(Stored records)
>>>>

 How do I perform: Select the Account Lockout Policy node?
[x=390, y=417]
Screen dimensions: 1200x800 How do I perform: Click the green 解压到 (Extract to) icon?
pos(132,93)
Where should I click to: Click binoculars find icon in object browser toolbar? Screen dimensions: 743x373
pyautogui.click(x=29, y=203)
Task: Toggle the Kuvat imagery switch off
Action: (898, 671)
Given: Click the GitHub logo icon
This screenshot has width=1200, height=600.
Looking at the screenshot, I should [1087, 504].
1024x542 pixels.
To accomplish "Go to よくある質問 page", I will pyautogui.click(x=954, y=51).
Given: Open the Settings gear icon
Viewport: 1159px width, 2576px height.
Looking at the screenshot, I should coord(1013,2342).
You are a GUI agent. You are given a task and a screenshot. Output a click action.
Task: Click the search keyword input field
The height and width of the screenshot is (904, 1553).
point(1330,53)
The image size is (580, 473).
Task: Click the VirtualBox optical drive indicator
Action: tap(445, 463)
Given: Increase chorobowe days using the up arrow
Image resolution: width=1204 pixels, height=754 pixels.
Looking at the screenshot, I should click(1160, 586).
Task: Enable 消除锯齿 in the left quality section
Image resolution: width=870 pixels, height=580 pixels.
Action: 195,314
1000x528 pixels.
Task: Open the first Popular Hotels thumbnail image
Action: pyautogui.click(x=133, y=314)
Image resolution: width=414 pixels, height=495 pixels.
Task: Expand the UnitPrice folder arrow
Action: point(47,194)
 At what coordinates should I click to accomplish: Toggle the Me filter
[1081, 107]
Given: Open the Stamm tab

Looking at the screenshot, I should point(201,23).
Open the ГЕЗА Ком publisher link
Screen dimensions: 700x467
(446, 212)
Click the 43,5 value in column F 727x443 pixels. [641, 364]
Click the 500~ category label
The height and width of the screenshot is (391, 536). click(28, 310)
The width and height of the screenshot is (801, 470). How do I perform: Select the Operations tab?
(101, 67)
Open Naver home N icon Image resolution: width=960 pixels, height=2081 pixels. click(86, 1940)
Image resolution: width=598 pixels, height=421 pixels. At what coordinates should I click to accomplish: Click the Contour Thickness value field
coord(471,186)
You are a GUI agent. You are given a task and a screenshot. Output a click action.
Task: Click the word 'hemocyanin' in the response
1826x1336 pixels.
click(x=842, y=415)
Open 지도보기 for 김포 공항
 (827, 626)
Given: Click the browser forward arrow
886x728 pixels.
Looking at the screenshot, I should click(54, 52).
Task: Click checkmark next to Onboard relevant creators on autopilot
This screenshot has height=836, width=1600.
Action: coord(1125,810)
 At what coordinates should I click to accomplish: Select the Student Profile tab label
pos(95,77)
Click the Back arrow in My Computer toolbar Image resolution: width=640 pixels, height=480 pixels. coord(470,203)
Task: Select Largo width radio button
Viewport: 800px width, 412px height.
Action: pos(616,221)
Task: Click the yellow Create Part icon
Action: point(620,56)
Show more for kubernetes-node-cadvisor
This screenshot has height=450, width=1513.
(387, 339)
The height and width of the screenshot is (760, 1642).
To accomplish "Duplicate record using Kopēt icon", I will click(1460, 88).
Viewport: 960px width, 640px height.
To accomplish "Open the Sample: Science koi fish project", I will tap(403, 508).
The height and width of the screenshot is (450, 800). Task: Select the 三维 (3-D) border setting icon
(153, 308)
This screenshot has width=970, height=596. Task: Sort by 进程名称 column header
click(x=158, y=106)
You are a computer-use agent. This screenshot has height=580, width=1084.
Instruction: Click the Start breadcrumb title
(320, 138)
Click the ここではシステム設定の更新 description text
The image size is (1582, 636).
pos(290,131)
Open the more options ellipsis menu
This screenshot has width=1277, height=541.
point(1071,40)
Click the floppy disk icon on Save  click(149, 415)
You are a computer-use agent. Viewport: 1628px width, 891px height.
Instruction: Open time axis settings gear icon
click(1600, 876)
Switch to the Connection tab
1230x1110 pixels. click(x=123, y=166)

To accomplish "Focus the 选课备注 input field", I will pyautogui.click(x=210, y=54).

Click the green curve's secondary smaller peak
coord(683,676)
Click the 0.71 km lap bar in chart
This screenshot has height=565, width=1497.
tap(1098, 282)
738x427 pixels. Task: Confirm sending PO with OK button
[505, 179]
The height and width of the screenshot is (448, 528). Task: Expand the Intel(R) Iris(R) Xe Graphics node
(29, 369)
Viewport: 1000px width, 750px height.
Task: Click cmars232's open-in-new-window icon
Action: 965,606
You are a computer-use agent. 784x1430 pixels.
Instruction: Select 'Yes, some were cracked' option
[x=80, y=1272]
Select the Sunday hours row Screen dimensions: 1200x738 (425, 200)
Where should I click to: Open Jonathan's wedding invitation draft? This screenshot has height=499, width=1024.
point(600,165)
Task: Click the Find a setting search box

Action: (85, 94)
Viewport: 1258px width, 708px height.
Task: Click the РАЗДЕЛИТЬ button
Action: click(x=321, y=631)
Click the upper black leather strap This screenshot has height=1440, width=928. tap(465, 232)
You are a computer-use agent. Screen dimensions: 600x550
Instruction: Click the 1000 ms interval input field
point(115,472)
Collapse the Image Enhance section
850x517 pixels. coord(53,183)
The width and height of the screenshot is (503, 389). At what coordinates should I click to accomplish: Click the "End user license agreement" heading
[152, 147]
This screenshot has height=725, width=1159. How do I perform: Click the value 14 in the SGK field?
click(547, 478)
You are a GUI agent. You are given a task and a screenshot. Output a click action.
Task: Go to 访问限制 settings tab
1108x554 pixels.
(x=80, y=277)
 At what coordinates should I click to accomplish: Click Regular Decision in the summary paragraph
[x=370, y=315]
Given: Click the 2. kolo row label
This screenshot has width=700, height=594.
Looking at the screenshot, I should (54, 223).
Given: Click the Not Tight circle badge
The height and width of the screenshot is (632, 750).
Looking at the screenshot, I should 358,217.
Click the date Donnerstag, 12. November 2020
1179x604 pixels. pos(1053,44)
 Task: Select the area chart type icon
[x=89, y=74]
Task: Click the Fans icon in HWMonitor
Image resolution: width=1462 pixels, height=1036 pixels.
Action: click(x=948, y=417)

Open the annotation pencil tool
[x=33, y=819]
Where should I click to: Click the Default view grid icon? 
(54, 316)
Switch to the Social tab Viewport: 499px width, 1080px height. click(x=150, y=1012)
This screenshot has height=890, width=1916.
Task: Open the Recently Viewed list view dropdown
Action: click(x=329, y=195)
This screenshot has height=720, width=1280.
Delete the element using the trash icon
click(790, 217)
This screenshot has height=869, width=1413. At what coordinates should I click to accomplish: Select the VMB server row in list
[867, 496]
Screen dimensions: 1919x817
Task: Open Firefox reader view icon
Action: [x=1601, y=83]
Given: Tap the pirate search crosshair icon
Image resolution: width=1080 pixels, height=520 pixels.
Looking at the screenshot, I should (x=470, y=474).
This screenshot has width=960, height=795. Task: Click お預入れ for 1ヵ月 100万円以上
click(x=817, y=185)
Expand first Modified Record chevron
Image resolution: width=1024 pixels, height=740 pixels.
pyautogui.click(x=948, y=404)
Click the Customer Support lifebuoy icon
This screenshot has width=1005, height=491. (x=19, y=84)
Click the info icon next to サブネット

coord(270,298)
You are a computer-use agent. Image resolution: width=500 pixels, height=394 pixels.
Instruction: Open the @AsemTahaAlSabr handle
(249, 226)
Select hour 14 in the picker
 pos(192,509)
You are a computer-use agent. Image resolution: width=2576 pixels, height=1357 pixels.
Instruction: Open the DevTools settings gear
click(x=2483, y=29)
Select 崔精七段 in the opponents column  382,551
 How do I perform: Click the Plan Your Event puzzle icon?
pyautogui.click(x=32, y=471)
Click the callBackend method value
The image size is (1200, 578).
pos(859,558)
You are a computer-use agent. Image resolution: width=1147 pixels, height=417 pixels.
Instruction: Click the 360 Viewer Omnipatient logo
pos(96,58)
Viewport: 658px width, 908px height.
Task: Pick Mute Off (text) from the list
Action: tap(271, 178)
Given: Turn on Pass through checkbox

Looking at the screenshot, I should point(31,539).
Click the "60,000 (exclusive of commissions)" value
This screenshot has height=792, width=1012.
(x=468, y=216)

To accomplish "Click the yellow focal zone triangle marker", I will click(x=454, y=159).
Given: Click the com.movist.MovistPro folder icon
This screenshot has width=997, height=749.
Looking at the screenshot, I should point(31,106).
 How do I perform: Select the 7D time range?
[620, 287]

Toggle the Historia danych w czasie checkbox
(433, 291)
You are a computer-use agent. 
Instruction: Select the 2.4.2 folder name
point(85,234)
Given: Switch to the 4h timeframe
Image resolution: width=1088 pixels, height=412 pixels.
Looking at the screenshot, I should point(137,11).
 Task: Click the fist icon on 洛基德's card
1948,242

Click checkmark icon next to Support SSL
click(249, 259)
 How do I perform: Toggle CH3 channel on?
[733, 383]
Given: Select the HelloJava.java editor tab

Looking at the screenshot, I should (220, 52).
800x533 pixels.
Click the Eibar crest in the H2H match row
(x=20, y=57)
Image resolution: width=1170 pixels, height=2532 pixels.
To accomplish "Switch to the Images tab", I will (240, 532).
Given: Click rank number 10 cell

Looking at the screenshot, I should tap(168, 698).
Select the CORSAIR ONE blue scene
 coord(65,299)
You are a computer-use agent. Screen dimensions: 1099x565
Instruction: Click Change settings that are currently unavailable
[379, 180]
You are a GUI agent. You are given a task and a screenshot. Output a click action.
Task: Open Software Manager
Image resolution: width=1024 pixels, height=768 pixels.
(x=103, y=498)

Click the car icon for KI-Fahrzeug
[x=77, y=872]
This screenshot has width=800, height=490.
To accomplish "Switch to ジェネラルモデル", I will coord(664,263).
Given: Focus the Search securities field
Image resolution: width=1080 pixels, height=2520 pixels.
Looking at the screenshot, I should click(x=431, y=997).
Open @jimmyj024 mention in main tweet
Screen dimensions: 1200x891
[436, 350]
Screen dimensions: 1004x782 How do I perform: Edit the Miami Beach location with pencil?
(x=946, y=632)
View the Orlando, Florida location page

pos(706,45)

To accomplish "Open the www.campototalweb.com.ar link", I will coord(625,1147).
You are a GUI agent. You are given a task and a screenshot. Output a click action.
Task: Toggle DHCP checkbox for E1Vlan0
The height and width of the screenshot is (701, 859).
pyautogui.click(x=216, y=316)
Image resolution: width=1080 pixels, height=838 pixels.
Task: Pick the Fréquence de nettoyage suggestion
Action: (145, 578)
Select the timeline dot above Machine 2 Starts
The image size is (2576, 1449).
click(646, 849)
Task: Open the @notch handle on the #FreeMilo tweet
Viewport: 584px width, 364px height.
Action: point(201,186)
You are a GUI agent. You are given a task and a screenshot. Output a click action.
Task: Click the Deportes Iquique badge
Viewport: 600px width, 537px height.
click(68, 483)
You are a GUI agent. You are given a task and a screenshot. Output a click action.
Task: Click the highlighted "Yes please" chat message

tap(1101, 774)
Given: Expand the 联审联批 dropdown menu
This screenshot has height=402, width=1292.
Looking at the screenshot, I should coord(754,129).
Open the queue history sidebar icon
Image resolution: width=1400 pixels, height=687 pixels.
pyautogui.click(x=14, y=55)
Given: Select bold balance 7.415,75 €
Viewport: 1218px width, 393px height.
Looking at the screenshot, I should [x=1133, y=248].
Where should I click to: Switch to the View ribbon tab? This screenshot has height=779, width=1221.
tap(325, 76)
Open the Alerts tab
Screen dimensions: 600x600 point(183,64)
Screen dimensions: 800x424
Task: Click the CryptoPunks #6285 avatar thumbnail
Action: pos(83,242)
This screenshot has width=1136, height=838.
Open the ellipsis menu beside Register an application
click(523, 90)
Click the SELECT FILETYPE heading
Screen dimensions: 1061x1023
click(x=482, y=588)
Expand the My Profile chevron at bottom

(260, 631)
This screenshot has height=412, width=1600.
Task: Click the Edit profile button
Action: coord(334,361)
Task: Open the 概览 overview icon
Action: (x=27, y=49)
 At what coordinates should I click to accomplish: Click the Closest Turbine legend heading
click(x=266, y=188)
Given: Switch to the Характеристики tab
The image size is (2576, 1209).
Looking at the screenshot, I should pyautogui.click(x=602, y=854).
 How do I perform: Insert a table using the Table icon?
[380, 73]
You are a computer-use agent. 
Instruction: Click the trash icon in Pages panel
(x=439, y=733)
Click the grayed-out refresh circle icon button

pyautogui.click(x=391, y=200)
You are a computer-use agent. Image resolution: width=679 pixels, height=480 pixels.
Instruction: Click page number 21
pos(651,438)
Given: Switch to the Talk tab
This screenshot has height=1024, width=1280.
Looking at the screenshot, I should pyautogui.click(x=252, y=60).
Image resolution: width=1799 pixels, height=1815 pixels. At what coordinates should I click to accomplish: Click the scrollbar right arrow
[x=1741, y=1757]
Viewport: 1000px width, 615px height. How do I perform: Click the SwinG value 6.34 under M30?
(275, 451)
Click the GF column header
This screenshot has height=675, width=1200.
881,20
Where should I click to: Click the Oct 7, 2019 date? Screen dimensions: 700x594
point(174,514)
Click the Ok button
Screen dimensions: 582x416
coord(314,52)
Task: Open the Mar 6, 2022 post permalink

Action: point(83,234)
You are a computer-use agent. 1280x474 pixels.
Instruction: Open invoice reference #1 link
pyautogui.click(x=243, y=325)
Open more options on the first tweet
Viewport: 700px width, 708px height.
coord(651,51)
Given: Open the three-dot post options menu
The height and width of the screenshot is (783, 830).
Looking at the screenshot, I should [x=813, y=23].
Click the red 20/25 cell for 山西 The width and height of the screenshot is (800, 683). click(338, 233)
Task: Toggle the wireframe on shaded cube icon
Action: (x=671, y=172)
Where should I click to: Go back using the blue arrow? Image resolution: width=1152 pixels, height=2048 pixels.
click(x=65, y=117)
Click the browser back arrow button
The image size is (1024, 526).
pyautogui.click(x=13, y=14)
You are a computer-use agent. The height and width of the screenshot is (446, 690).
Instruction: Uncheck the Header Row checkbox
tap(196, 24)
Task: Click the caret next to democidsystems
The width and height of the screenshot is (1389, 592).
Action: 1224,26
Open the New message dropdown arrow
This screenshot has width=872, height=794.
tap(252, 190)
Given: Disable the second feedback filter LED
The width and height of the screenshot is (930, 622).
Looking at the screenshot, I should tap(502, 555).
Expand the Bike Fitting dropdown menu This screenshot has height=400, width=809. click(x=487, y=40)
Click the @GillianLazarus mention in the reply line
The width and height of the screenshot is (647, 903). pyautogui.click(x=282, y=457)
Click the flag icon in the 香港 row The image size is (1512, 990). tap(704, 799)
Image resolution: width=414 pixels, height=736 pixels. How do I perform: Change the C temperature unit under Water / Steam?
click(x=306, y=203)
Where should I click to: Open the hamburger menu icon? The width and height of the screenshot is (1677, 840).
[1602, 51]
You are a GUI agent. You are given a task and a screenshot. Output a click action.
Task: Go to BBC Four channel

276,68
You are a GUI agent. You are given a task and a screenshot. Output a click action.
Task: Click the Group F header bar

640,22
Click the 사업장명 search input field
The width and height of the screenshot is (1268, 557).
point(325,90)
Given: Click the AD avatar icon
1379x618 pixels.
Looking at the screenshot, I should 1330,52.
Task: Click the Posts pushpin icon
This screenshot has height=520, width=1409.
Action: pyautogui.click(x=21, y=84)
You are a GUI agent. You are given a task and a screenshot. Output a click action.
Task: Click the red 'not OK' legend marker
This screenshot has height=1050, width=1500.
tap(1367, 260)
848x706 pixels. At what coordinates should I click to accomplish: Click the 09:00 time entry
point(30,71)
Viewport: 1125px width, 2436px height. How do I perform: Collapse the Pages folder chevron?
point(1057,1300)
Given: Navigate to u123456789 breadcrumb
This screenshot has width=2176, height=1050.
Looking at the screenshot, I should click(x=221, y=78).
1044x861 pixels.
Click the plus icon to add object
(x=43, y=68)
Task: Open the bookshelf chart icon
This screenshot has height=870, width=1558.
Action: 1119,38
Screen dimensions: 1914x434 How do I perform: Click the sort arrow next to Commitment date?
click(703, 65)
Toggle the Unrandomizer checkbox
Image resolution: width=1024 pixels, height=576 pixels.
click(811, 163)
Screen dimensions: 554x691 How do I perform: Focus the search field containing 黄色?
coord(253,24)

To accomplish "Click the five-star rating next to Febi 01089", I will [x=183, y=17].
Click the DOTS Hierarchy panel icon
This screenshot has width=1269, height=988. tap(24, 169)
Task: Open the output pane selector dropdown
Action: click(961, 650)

<<<<

• [What to work on]:
Repeat verbatim the opening run of entries, ending with the line that contains "1024x542 pixels.".

• [Your solution]:
 How do I perform: Select the Account Lockout Policy node?
[x=390, y=417]
Screen dimensions: 1200x800 How do I perform: Click the green 解压到 (Extract to) icon?
pos(132,93)
Where should I click to: Click binoculars find icon in object browser toolbar? Screen dimensions: 743x373
pyautogui.click(x=29, y=203)
Task: Toggle the Kuvat imagery switch off
Action: (898, 671)
Given: Click the GitHub logo icon
This screenshot has width=1200, height=600.
Looking at the screenshot, I should [1087, 504].
1024x542 pixels.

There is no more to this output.